Your answer should be every line of the records that contains the word "shortcut", copied as it stands.

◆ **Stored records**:
+---+
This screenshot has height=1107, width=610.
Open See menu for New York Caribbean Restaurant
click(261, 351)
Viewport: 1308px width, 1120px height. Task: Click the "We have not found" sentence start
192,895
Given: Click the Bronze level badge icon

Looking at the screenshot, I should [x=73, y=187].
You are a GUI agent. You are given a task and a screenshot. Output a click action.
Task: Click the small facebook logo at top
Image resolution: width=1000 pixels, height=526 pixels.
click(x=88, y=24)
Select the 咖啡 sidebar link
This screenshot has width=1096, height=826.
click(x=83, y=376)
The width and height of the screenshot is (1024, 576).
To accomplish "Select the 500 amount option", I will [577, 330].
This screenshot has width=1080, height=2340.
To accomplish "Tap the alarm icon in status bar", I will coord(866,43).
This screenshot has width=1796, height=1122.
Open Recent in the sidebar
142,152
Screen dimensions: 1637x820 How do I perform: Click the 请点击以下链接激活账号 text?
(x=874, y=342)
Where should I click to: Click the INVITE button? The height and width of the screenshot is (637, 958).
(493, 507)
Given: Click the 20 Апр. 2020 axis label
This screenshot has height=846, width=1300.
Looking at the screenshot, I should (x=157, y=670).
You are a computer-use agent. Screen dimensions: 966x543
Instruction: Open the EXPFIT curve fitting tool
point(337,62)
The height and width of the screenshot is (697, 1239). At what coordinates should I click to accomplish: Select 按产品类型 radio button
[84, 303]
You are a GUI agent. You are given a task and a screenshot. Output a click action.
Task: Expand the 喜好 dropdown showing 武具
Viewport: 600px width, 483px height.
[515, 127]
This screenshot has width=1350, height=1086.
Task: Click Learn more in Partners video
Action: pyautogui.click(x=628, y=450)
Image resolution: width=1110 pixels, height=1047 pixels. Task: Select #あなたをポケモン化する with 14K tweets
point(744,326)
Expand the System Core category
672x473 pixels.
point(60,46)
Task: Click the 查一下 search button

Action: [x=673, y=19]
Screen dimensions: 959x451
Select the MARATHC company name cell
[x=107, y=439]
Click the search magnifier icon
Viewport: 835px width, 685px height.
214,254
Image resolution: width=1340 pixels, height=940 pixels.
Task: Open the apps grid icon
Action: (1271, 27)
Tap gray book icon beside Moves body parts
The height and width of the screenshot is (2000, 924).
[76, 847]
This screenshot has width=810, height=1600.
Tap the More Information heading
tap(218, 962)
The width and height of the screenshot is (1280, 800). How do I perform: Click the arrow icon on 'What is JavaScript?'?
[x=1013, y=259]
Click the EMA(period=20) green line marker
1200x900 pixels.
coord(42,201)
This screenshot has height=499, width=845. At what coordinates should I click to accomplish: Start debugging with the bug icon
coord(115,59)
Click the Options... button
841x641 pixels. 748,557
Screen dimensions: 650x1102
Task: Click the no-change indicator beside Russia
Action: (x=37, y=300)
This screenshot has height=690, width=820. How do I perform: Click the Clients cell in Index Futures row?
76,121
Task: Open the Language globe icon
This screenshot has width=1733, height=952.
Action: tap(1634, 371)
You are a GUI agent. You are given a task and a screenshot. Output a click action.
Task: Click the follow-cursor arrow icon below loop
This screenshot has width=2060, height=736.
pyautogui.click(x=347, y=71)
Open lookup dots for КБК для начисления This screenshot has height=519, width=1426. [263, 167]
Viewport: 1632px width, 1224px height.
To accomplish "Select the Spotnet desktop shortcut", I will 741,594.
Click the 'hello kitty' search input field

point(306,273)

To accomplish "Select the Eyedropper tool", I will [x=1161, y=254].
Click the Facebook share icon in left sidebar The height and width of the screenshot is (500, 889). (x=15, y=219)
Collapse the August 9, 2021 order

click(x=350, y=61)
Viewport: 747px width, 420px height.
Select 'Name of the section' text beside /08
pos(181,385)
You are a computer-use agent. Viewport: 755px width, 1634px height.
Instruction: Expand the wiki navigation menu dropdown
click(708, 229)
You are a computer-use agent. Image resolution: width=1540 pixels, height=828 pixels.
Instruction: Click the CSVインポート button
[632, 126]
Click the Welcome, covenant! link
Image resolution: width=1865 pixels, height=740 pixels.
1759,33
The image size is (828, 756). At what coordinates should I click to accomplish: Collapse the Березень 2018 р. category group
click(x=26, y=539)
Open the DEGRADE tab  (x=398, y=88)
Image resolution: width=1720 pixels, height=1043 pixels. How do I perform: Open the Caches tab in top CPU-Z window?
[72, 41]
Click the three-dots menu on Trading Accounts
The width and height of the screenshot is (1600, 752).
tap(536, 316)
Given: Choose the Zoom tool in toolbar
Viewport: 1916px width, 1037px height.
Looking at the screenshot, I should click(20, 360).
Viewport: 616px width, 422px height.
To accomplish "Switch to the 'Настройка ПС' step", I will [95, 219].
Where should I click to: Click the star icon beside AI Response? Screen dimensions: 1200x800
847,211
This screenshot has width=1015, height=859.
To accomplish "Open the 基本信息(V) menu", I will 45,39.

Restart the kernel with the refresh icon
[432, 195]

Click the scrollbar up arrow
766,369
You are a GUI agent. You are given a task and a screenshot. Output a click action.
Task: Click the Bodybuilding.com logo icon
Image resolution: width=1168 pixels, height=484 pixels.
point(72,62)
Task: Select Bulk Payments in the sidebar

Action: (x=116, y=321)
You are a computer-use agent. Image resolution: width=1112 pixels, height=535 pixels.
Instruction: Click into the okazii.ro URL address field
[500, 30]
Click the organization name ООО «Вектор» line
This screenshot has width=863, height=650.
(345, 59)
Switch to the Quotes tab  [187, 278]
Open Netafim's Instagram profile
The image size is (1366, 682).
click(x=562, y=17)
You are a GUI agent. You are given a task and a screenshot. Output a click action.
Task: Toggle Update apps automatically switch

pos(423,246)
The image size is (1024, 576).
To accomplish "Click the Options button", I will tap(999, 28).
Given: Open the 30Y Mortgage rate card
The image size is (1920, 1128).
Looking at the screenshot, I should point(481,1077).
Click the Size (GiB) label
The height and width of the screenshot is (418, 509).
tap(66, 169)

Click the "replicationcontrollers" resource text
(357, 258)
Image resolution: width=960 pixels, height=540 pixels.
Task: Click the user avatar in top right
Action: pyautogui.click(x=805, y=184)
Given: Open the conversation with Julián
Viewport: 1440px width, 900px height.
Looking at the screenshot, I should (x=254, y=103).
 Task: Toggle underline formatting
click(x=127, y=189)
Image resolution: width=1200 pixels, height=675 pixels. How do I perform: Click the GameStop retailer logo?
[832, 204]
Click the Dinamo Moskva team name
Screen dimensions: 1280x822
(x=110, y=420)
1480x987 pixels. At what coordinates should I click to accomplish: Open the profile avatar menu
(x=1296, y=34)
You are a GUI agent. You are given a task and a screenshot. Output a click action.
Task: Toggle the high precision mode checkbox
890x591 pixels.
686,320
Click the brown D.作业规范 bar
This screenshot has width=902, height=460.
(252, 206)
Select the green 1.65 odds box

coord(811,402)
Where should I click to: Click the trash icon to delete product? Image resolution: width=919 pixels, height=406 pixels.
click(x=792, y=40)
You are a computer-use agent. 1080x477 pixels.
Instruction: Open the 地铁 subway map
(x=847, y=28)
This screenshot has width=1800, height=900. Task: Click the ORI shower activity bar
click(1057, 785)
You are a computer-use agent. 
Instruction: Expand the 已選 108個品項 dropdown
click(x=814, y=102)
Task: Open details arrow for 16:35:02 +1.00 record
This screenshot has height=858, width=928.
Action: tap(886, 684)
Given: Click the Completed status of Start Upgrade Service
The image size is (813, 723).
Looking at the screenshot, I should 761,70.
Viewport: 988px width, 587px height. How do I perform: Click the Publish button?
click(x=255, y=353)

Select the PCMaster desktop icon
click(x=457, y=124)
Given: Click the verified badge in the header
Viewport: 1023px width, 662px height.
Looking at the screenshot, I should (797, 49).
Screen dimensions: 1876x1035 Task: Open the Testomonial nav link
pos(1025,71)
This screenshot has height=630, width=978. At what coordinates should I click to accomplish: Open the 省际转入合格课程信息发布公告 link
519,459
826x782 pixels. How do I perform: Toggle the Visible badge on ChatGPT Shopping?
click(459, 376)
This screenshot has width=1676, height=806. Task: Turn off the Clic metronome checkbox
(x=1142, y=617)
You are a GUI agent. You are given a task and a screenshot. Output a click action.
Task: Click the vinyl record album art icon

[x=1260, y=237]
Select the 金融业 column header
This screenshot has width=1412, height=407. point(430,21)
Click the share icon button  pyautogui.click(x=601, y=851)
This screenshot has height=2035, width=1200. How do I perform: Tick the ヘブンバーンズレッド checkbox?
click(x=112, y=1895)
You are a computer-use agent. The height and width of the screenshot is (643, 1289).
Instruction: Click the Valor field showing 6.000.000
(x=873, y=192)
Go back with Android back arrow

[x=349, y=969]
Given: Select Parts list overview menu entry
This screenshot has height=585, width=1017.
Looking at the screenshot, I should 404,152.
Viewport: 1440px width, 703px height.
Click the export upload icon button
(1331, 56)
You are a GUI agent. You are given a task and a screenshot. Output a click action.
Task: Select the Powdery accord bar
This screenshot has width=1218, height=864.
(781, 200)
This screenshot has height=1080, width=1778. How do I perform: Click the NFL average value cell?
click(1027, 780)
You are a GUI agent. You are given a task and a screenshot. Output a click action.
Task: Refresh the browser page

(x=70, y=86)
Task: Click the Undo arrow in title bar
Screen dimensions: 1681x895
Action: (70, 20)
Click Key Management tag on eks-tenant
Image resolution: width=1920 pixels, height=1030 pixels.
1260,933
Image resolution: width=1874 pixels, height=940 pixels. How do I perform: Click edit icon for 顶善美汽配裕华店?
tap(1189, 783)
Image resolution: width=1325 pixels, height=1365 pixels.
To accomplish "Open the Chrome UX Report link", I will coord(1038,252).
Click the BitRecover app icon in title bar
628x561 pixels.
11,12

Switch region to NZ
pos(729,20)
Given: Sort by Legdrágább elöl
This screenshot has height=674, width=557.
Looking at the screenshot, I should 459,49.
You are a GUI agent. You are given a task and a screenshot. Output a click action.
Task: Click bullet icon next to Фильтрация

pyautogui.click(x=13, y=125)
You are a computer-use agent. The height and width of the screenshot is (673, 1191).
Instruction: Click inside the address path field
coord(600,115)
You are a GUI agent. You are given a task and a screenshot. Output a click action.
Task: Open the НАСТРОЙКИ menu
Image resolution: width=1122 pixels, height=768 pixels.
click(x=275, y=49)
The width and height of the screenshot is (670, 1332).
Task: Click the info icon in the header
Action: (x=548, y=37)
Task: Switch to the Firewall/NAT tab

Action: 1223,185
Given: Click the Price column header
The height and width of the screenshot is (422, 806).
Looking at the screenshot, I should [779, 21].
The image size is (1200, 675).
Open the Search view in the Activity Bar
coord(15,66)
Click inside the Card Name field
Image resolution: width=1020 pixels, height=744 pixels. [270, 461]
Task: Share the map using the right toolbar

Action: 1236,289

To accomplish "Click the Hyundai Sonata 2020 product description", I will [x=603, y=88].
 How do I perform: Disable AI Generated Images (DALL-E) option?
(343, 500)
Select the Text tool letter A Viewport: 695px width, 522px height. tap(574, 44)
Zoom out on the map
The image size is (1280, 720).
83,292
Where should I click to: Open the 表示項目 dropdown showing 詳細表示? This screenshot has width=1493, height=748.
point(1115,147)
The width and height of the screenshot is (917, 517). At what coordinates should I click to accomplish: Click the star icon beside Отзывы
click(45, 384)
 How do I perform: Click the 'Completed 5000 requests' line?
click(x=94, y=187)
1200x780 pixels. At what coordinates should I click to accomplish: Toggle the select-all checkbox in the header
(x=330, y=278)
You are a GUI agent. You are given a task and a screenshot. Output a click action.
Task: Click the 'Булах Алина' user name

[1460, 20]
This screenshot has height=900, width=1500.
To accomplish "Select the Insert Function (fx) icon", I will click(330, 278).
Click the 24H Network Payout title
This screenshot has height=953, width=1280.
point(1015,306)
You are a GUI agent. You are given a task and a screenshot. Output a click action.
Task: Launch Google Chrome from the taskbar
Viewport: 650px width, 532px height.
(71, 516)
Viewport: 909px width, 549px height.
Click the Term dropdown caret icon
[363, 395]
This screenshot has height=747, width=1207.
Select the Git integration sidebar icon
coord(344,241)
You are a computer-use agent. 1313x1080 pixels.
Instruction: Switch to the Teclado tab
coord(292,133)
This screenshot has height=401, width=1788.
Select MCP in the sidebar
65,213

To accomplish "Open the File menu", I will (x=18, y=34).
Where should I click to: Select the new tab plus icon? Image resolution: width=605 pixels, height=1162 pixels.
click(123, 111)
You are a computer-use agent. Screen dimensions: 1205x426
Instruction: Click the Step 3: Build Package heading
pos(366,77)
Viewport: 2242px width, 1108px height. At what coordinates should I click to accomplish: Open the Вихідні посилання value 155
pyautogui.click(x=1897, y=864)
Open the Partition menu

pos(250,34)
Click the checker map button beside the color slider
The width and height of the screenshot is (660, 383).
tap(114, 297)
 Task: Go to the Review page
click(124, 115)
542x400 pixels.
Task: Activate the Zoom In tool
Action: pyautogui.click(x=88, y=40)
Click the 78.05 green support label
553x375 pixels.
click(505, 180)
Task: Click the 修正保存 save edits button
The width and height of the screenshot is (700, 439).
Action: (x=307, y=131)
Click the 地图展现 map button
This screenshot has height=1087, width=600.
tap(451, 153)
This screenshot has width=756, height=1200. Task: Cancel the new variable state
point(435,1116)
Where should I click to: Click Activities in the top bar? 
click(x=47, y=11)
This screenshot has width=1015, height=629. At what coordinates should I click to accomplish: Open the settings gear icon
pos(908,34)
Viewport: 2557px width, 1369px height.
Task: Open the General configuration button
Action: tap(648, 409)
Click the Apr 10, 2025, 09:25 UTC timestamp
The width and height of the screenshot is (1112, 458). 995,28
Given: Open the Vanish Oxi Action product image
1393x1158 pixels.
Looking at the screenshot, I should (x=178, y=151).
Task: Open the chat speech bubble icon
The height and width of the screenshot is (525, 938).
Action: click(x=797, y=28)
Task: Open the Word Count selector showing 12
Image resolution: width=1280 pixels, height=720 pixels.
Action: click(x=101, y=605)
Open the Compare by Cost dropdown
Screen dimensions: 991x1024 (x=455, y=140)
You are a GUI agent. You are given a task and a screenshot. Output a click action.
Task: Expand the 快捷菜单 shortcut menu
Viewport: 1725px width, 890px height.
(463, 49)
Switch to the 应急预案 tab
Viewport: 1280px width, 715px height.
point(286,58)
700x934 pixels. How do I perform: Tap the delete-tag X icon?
+---+
◆ **RESULT FOR THIS EXERCISE**:
To accomplish "Select the Spotnet desktop shortcut", I will 741,594.
Task: Expand the 快捷菜单 shortcut menu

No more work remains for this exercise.